Your task is to repeat, word for word, the line containing "Task: Click the" and all lines that follow it to the end of the material, and no other lines.

◆ ◆ ◆ ◆ ◆

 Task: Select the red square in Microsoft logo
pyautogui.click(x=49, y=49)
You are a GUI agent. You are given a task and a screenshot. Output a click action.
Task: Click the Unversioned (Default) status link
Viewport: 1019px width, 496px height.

◆ ◆ ◆ ◆ ◆

*Written response*.
Task: Click the Unversioned (Default) status link
Viewport: 1019px width, 496px height.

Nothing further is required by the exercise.